建設コンサルタントの領域だった詳細設計をゼネコンがやる
私は以前、建設コンサルタント数社で働いていたが、今はゼネコンの技術部や現場で働いている。両方を経験して思うことは「一生ものの技術力は、ゼネコンのほうが手に入りやすい」ということだ。なぜなら、今の時代、詳細設計についても、ゼネコンが行うようになってきているからだ。
以前は、詳細設計と言えば、建設コンサルタントの業務領域だった。ゼネコンは建設コンサルタントが作成した設計図書を精査した上で、施工にあたっていた。設計を照査して不具合が見つかれば、すぐさまクライアントに報告し、建設コンサルタントにクライアントが連絡したり、ゼネコンの現場が方策を検討したりしていた。
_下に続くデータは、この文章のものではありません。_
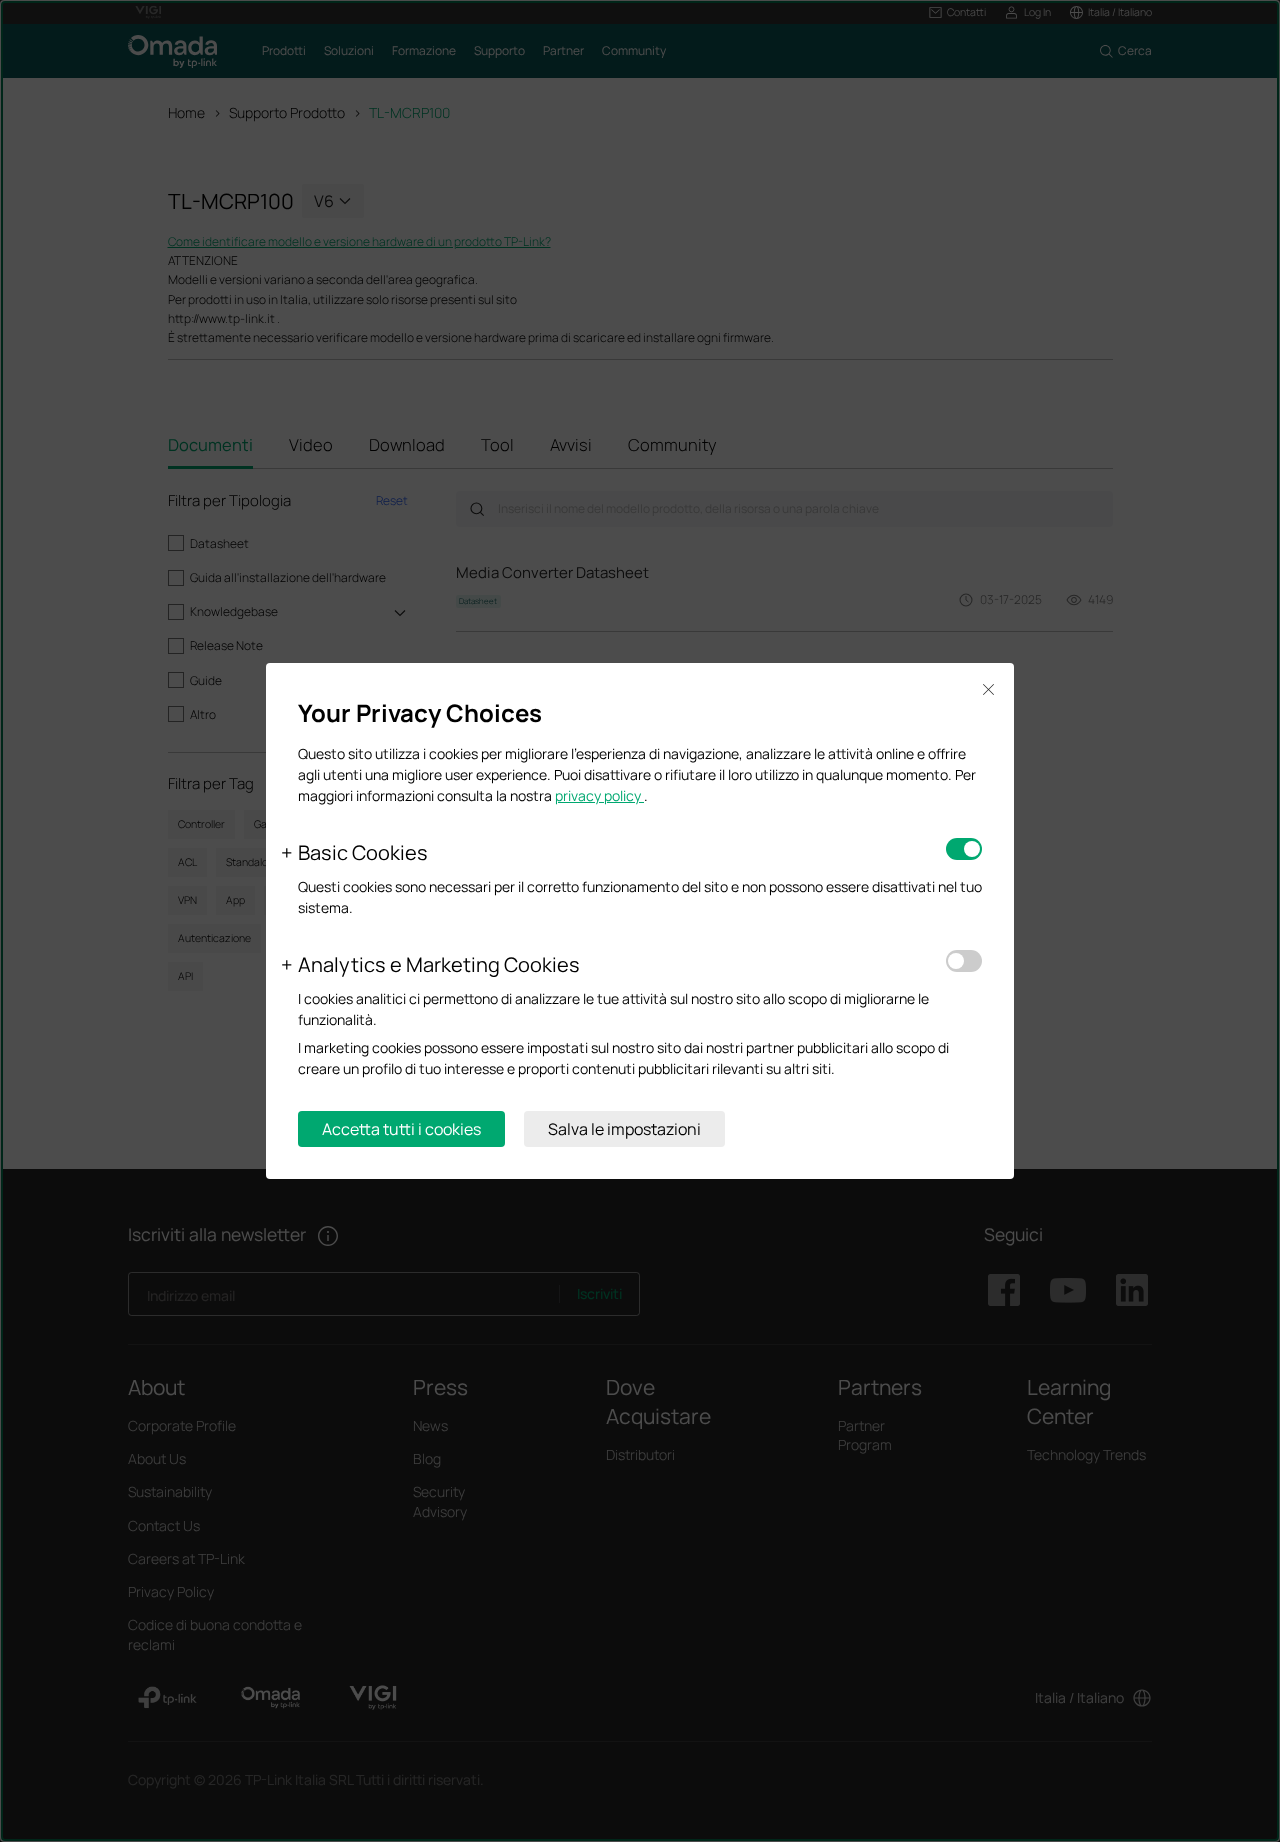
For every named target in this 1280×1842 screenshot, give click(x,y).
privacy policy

それが今は、詳細設計もゼネコンが行うことが当たり前になりつつある。
構造計算も建設コンサルタントでなくゼネコンがやる
今、私がいる現場もまさにそうだ。設計は建設コンサルタントがやっていたのだが、工事を受注した後にいろいろな工事が追加になり、しかもそれを設計施工一括でやることになった。それがまた膨大で、造成設計、道路設計、下水道設計、護岸設計、推進工法の設計などがガッツリ、本当にガッツリ入っていた。さらに、建設コンサルがやった設計成果物の修正もかなりあった。
当然、現場の施工管理担当者だけでは対応できない。現場を廻しながら詳細設計をやるなんて、至難の業だ。というより、それは無理な話である。そこで、現場にも設計とか工務をやる人が必要になる。
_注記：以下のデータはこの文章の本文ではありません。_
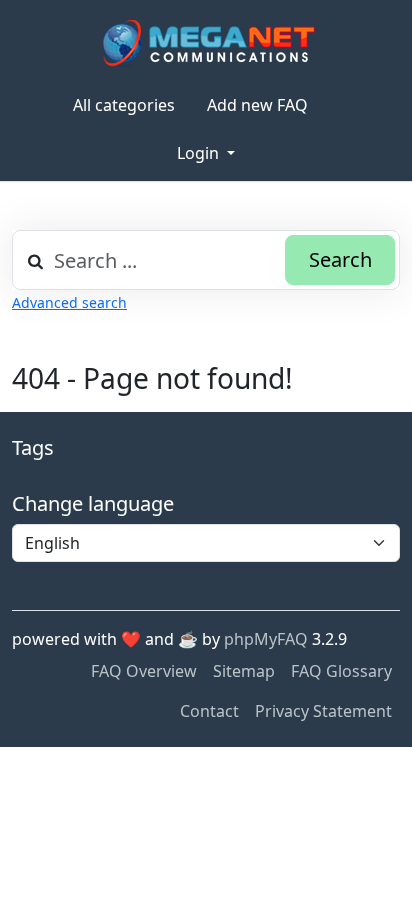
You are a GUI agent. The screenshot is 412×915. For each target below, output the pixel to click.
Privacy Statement (323, 711)
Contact (209, 711)
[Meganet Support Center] (206, 42)
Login (200, 153)
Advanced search (69, 302)
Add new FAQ (257, 105)
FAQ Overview (144, 671)
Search (340, 259)
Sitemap (244, 671)
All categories (124, 105)
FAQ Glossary (341, 671)
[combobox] (206, 260)
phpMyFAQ (266, 639)
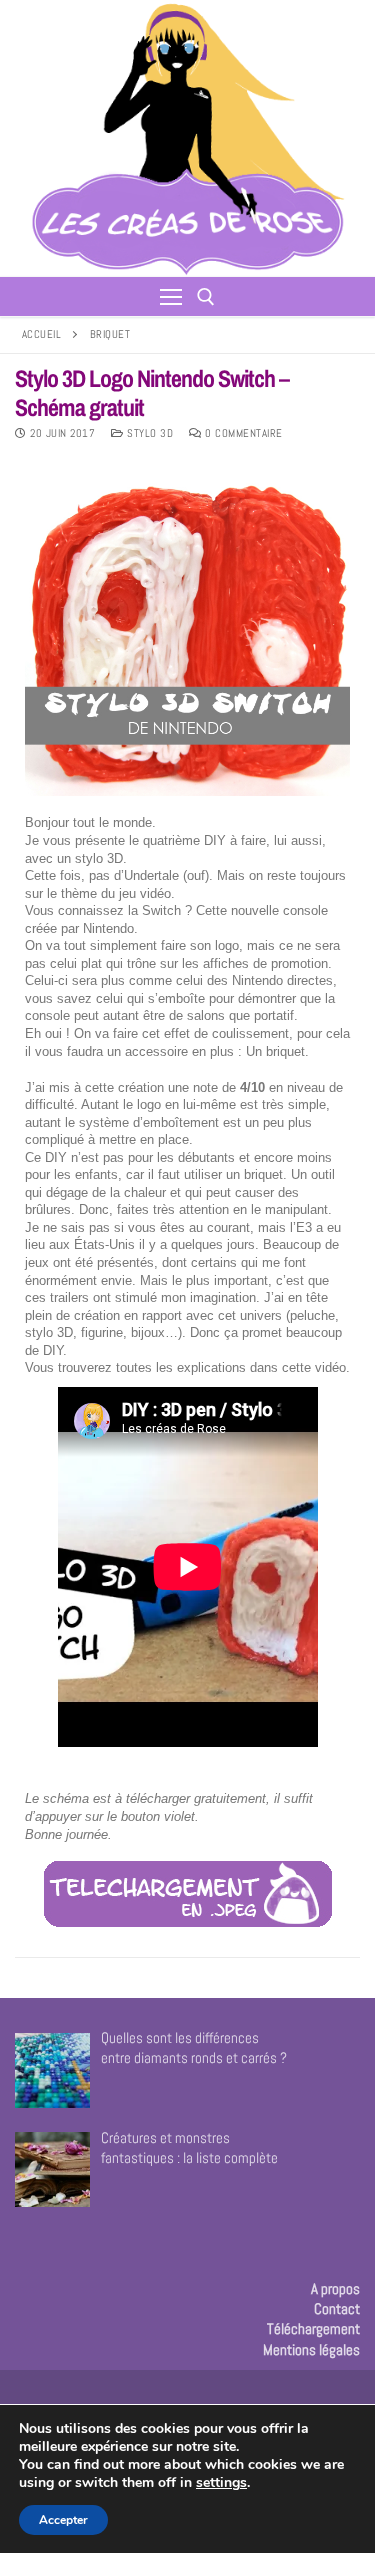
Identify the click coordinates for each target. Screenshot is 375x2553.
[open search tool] (206, 297)
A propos (335, 2288)
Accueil (42, 334)
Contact (337, 2308)
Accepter (63, 2520)
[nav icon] (171, 296)
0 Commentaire (242, 433)
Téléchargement (313, 2328)
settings (221, 2483)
私もその役割を担う形で現場勤務をしている。構造物の形式の比較検討とか構造計算もやっている。構造計算なんて、それこそ建設コンサルタントの業務領域だ。けれど、それを現場がやるようになっているのだ。
もちろん現場事務所で構造計算をやるわけではなく、支店技術部とか本社設計部でやってもらう。構造計算を現場のパソコンでやっていたら、場合によってはそれ以外の仕事が進まなくなるからだ。
施工を踏まえた設計でレベルアップできるゼネコン
ゼネコンが設計をやる場合、「どうやって施工するか?」を念頭に置きながら設計する。つまり、ある程度施工法を想定しながらやるので、現場の施工管理担当者を交えて検討していくことになる。必然的に「設計が現場と合わない」なんてことになるリスクは小さくなる。
もちろん、完璧に整合するわけではない。しかし、合わないといっても重大なレベルではなく、現場で合わせられる程度のもので済むようになる。現場条件をできるだけ詳細に踏まえて設計をしていくわけなので、建設技術者としてのレベルは、どんどん上がっていくのだ。一つとして同じ条件の現場はないわけだから、当然だと私は思う。
ゼネコンへの転職がオススメ
つまり、今のゼネコンは設計も施工も両方経験できる環境が整っていると、私は言いたい。両方経験できれば、そこで得られる技術力はどんどん上がっていく。設計的なアプローチ、施工面からのアプローチ、両方の視点があれば仕事も進めやすくなっていくし、想定される問題もすぐにイメージできる。そうすれば対策もスピーディに立てられるようになる。
今までは、建設現場に設計担当者が常駐するのは大規模な工事だけだった。しかし、今は規模に関係なく必要になっている。規模の大小関係なく、設計や工務をこなせる人が現場事務所で求められている。本来、それは建設コンサルタントの役割だったのが、ゼネコンがそれをやらざるを得なくなってきているのだ。
とても大変な時代ではあるが、それはむしろ建設技術者個人としては大きなチャンスでもある。一生ものの技術力が手に入りやすいからだ。そういう意味で、ゼネコンへの転職がオススメなのである。